DIRECTOR-GENERAL's MESSAGE ON THE OCCASION OF WORLD WATER DAY 2000 (March 22)
Paris, March 16 {No.2000-23} - On the occasion of Word Water Day, celebrated on
March 22, UNESCO Director-General Koïchiro Matsuura has issued the following
message:
"The challenge we face, as we mark World Water Day 2000, is to set in motion
a dynamic that will make this the century of world water security. Water has
long been too low on the public policy agenda or presented only in terms of
disasters, scarcity, pollution or as a potential source of conflict. We need
to take a constructive approach to water: it is an essential, shared
resource; it should be treated as a foremost priority in every community
from the local to the global. There is a fundamental truth which I would
like to emphasise on this occasion: the water supply does not run dry when
it is drawn from the well of human wisdom.

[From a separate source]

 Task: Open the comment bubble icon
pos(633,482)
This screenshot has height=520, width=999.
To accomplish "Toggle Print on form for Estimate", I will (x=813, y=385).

"UNESCO gives priority to water as part of its science programme, but it
also promotes reflection on traditional knowledge and water management. Our
Organization hosted the world-wide consultative process that led to the
drawing up of a World Water Vision, yet it also fosters small-scale, local
solutions to water problems. All decision-makers and officials with
responsibilities for water need to pay attention to the role of women as the
primary managers of water policy at family-level, to the role of education
and culture in attitudes to water. Above all, we need to see water issues as
a powerful catalyst for collaborative projects involving national research
establishments, regional and international research networks, community
leaders, educators, young people, intergovernmental organisations,
non-governmental organisations and many other partners.
"Water stress creates such vulnerability in communities that the crisis
reference will always be there. But let us not lose sight of the fact that
water is the source of life: the real problems are usually those of
inadequate political, technical and social responses, those of unequal
distribution of wealth and knowledge. We do not need to wait for a water
crisis to remedy these problems. We can tackle them today."